• Exercise aim
Where in the records does the word "agent" appear? Copy each line that holds it.

• Supplied material
-- Opening Marker --
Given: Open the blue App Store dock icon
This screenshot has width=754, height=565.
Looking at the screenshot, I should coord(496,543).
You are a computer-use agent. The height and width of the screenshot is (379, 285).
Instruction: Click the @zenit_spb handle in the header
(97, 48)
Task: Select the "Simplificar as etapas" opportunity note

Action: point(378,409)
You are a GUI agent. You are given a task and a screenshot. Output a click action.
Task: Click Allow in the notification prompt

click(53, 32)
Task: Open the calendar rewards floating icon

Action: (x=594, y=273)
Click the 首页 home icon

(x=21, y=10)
-- Closing Marker --
-- Opening Marker --
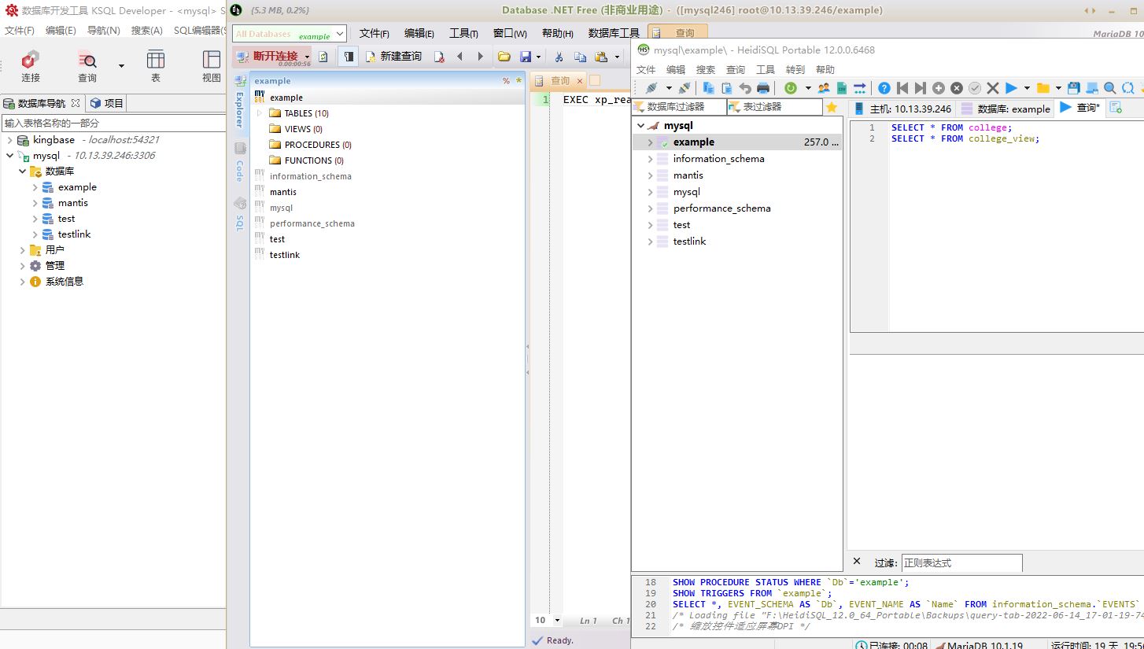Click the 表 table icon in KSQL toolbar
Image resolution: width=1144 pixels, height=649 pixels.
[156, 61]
-- Closing Marker --
• Result of the task
You are a computer-use agent. The height and width of the screenshot is (379, 285).
You are a GUI agent. You are given a task and a screenshot. Output a click action.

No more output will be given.